Task instructions:
From the data below, copy exactly the lines that lie between the one holding "Instruction: Click the Watch Video link text" and the one holding "Task: Expand Автоматизация sidebar section", including both, and nothing more.

Excerpted records:
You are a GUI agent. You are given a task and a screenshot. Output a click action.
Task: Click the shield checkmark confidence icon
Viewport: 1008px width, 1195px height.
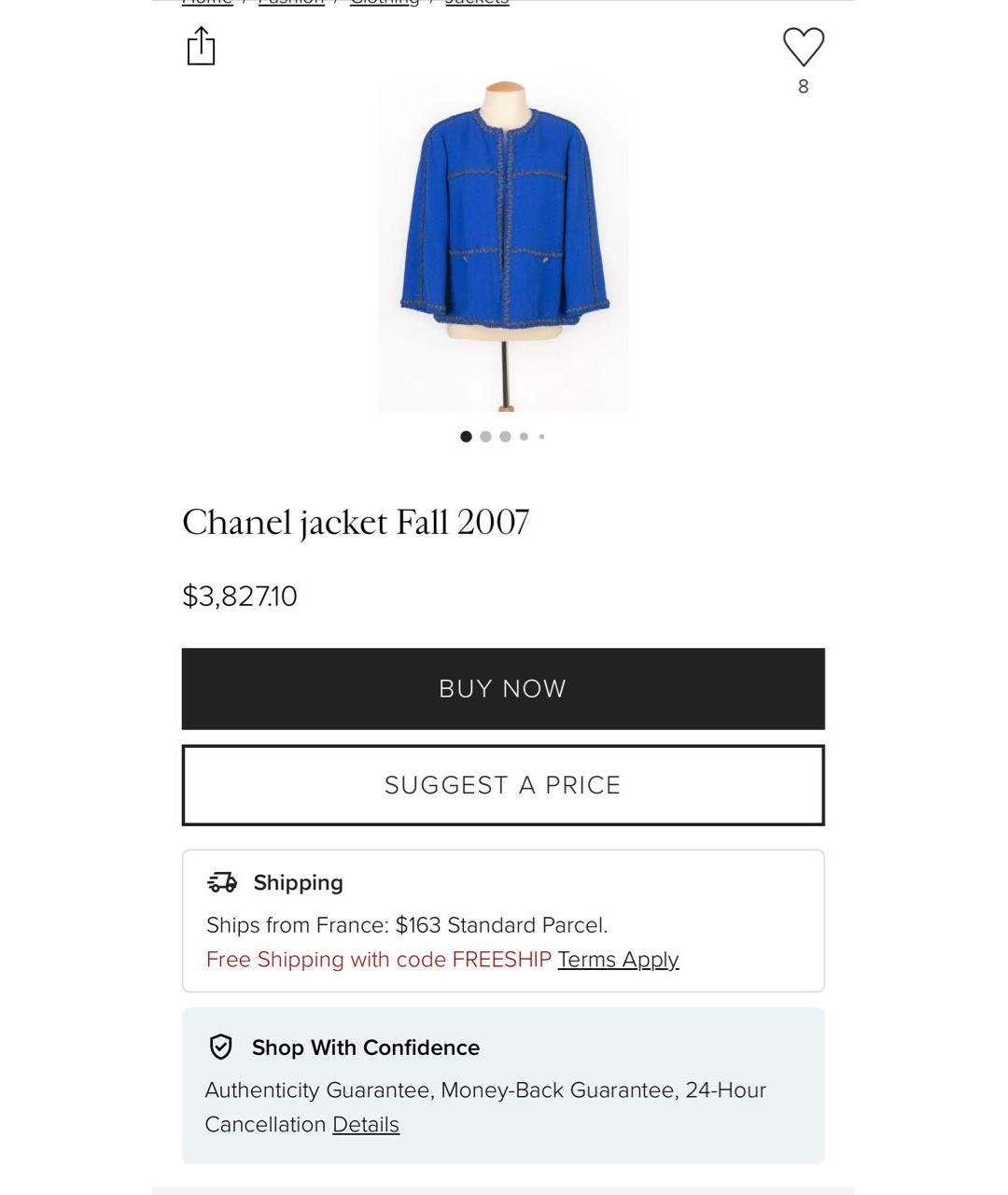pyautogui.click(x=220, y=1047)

--

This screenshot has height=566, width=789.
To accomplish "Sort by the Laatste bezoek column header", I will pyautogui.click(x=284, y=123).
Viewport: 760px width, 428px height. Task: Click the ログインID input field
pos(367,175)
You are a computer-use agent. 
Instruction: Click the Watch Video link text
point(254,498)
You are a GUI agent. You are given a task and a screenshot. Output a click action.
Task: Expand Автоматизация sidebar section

Expected answer:
Instruction: Click the Watch Video link text
point(254,498)
You are a GUI agent. You are given a task and a screenshot. Output a click action.
Task: Expand Автоматизация sidebar section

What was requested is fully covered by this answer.